Re: Removing "long int"-related limit on hash table sizes

From
Andres Freund
Date:
Hi,

On 2021-07-23 17:15:24 -0400, Tom Lane wrote:
> Per the discussion at [1], users on Windows are seeing nasty performance
> losses in v13/v14 (compared to prior releases) for hash aggregations that
> required somewhat more than 2GB in the prior releases.

Ugh :(.


> That's because they spill to disk where they did not before.  The easy
> answer of "raise hash_mem_multiplier" doesn't help, because on Windows
> the product of work_mem and hash_mem_multiplier is clamped to 2GB,
> thanks to the ancient decision to do a lot of memory-space-related
> calculations in "long int", which is only 32 bits on Win64.

We really ought to just remove every single use of long. As Thomas
quipped on twitter at some point, "long is the asbestos of C". I think
we've incurred far more cost due to weird workarounds to deal with the
difference in long width between windows and everything else, than just
removing all use of it outright would incur.

And perhaps once we've done that, we shoulde experiment with putting
__attribute__((deprecated)) on long, but conditionalize it so it's only
used for building PG internal stuff, and doesn't leak into pg_config
output. Perhaps it'll be to painful due to external headers, but it
seems worth trying.

But obviously that doesn't help with the issue in the release branches.

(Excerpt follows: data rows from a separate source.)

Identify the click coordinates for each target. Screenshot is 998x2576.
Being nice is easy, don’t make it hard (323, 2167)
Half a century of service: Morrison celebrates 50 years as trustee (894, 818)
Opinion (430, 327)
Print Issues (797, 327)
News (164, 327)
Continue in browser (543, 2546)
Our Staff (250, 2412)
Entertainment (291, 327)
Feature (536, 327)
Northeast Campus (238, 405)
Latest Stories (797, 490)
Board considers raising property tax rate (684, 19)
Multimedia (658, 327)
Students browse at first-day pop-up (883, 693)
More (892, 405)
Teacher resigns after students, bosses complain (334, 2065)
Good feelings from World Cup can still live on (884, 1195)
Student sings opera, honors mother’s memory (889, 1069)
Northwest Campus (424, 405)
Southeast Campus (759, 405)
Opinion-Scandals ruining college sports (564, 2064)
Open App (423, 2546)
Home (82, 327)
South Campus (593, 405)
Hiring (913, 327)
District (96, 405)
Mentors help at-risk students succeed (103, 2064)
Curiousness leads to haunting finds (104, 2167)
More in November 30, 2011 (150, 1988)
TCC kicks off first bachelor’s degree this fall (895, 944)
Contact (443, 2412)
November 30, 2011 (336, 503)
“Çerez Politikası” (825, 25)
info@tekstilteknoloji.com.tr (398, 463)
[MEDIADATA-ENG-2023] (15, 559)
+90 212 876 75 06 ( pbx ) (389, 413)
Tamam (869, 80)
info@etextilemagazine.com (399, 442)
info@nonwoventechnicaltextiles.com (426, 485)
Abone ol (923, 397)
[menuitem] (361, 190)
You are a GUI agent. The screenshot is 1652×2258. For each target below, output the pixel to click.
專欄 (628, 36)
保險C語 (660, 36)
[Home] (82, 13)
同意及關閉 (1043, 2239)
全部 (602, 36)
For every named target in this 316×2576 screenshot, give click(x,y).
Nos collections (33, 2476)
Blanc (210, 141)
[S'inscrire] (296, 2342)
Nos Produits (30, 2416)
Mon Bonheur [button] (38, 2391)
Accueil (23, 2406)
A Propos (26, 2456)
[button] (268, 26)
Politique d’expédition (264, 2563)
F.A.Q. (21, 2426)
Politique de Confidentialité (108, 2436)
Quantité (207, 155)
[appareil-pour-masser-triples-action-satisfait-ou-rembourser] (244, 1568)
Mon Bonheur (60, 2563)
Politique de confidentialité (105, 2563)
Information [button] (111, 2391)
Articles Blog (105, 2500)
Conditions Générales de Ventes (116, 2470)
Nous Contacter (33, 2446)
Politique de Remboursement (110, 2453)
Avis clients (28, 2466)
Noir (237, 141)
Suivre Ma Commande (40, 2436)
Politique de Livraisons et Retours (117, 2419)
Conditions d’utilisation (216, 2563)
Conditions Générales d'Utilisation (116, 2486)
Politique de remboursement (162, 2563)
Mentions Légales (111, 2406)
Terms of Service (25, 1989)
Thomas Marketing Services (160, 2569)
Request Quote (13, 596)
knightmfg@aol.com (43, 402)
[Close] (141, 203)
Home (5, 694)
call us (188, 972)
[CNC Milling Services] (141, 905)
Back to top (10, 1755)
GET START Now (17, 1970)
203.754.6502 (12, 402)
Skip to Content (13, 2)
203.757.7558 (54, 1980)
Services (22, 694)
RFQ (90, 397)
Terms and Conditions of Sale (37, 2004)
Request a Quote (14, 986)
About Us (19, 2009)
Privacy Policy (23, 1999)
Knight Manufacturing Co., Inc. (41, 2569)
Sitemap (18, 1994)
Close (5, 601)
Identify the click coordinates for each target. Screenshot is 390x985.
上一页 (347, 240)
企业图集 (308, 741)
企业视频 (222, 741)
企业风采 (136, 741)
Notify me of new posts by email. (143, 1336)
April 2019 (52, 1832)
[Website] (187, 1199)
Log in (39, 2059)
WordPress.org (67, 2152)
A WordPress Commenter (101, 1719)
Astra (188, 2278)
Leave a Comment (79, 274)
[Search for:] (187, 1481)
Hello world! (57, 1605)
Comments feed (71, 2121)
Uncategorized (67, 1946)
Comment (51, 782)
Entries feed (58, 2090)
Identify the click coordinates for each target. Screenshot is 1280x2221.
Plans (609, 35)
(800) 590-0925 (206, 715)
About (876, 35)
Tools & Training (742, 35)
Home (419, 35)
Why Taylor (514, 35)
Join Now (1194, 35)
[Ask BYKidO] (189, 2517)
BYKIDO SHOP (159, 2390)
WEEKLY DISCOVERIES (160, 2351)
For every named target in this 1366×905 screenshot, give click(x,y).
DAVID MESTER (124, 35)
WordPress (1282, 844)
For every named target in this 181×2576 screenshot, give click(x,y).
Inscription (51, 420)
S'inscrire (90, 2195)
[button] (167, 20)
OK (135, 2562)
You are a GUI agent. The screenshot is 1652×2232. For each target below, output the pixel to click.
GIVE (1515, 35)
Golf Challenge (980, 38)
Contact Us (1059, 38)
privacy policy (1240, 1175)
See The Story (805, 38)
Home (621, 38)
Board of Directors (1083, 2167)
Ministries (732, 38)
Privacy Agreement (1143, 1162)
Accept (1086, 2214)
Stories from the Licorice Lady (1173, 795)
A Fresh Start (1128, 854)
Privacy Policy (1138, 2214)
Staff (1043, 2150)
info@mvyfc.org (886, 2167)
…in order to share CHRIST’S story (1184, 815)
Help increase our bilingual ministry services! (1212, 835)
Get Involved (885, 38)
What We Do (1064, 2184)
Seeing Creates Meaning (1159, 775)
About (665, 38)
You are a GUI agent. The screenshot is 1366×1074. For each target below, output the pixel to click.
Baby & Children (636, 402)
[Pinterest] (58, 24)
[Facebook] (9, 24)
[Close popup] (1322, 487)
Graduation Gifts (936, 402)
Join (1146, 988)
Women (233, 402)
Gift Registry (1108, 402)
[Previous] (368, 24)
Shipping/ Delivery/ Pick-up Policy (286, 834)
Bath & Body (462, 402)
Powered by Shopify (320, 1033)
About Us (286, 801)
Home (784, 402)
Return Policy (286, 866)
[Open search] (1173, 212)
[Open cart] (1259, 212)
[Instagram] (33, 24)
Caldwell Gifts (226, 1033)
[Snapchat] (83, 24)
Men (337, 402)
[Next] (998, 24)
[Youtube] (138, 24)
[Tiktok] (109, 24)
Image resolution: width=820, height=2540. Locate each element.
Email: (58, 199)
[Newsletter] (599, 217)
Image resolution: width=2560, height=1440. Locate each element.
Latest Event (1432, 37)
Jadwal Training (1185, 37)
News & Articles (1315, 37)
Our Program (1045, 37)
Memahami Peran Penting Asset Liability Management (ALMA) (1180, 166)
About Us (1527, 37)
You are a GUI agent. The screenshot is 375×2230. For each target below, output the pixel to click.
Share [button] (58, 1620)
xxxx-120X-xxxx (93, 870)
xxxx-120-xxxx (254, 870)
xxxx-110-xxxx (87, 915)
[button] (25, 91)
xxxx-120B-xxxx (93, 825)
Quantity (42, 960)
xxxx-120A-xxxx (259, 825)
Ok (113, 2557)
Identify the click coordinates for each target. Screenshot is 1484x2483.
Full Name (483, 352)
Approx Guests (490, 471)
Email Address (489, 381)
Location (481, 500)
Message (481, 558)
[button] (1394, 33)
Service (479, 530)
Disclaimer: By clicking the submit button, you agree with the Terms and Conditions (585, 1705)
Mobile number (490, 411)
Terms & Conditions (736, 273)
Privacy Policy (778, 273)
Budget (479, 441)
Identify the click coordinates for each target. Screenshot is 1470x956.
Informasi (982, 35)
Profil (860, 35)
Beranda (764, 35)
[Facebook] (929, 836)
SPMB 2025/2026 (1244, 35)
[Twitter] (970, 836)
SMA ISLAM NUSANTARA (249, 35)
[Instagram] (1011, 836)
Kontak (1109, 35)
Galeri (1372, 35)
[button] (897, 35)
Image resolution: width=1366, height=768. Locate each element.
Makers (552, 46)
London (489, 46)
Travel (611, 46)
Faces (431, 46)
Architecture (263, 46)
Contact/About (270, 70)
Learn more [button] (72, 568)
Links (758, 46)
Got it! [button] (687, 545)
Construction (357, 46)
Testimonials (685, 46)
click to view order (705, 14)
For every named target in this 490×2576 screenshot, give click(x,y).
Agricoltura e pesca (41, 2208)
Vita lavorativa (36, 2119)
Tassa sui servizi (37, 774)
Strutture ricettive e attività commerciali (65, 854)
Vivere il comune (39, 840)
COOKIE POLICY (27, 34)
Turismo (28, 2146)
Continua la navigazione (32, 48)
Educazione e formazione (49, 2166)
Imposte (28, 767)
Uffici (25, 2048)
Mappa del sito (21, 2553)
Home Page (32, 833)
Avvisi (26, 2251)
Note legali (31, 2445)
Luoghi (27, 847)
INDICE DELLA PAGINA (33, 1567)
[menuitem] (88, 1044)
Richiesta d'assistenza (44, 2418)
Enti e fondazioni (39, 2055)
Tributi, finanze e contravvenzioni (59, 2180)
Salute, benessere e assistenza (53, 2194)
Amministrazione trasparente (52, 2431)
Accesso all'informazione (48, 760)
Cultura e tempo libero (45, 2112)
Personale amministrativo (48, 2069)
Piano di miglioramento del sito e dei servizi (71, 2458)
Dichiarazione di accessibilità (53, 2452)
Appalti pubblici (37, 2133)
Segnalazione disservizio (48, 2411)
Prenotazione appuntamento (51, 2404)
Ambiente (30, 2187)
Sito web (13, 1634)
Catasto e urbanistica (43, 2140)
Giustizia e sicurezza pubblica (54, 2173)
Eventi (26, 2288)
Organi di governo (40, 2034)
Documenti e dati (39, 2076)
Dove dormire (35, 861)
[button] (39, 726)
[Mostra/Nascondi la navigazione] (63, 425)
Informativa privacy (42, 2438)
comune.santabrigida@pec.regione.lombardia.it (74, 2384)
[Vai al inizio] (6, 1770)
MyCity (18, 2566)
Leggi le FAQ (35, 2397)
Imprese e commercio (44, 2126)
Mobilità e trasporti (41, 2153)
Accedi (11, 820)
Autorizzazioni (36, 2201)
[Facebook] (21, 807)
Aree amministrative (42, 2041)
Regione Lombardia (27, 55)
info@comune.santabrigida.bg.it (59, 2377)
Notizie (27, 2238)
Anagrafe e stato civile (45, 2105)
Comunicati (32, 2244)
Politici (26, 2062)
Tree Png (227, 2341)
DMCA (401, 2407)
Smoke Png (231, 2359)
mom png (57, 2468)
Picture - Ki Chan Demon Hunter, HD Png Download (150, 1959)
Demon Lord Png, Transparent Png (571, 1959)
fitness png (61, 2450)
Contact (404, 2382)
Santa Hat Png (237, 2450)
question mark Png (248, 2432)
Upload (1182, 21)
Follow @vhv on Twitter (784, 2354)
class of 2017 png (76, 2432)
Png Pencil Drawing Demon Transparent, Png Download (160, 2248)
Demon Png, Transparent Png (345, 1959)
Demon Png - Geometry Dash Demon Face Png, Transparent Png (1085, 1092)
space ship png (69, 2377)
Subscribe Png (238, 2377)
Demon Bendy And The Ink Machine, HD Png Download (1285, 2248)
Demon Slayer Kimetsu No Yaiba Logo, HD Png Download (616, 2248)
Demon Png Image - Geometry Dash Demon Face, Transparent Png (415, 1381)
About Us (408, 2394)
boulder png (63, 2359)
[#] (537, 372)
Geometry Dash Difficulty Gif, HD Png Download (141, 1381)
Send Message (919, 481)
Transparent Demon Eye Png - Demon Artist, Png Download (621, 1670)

> While I don't personally have the interest to fix that altogether,
> it does seem like we've got a performance regression that we ought
> to do something about immediately.  So I took a look at getting rid of
> this restriction for calculations associated with hash_mem_multiplier,
> and it doesn't seem to be too bad.  I propose the attached patch.
> (This is against HEAD; there are minor conflicts in v13 and v14.)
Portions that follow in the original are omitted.